### Problem details
The records below must be retyped exactly.

(Data records)
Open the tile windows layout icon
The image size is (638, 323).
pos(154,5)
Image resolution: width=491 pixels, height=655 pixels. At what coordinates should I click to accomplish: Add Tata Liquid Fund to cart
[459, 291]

### Output below
Open the tile windows layout icon
The image size is (638, 323).
pos(154,5)
Image resolution: width=491 pixels, height=655 pixels. At what coordinates should I click to accomplish: Add Tata Liquid Fund to cart
[459, 291]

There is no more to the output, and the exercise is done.